Aos 79 anos, direto de Los Angeles, o músico demonstrou entusiasmo em ter contato com um veículo brasileiro. Ele disse adorar o País, apesar de nunca ter nos visitado, e contou que seu filho esteve recentemente em São Paulo trabalhando com o artista grafiteiro Shepard Fairey.

Nesta entrevista, o veterano baterista falou da influência da bossa nova em seu estilo de tocar; o comportamento “psicótico” e autodestrutivo de Morrison; o desenvolvimento na escrita, entre outros assuntos.

Esquerda para direita - Jim Morrison, John Densmore, Robby Krieger e Ray Manzarek Foto: Reprodução Facebook/The Doors/Michael Ochs

Há uma passagem interessante no livro onde você afirma que a bossa nova influenciou a música ‘Break On Through’, como foi?

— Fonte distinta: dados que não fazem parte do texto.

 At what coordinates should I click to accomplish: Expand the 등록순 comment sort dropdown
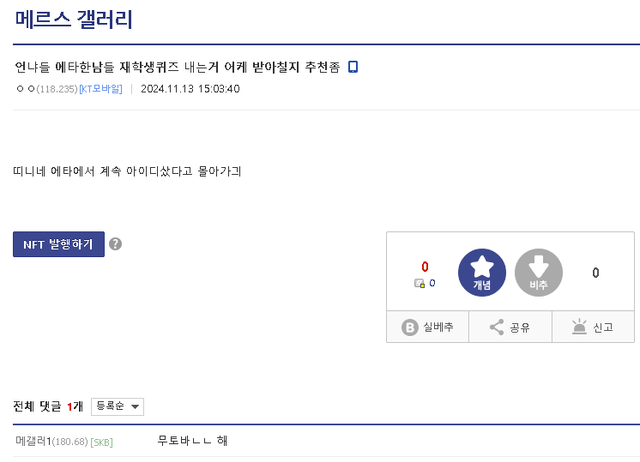pos(117,406)
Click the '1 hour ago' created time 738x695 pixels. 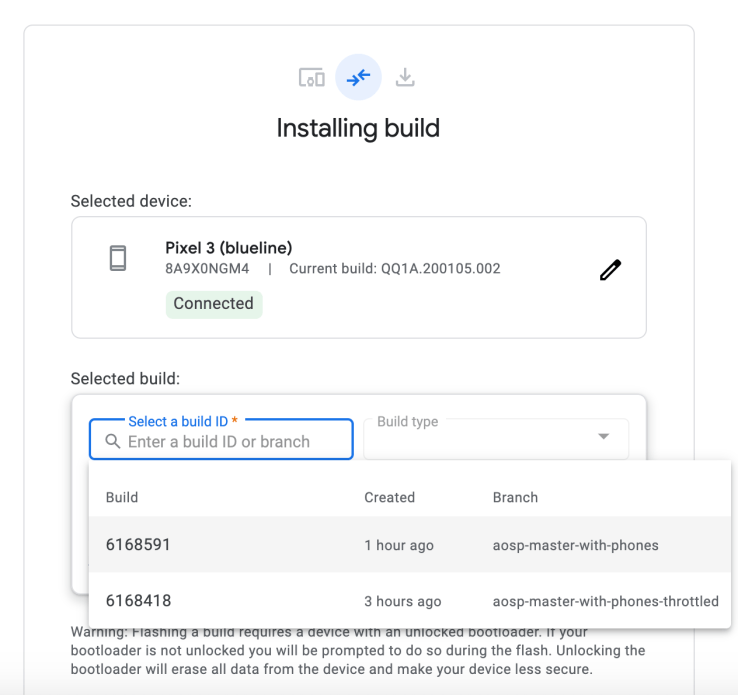pos(399,546)
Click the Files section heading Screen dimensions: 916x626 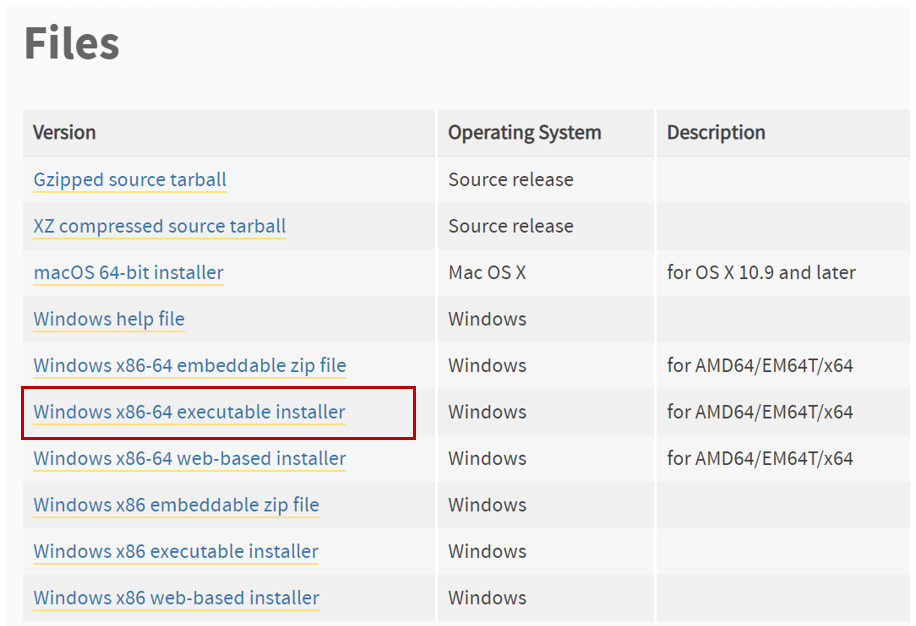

Sim, quando os Doors estavam ensaiando pela primeira vez, antes de conseguirmos um contrato com uma gravadora, a bossa nova estava em ascensão vindo do Brasil. Nós ficamos simplesmente impressionados com Gilberto Gil [apesar de proferir claramente o nome de Gil, John pode ter se equivocado na intenção de se referir a João Gilberto]. E Garota de Ipanema foi um grande sucesso aqui [John canta a melodia da canção]... Eu simplesmente não podia acreditar como o ritmo era tão relaxado, mas também profundo. Isso é papo de baterista, mas todos nós bateristas daqui aprendemos o ritmo da bossa nova. E então eu pensei: ‘Estou tocando rock and roll. Vou pegar esse ritmo e torná-lo mais rápido e rígido para se encaixar em Break On Through’. E foi o que eu fiz. Então, obrigado, Brasil!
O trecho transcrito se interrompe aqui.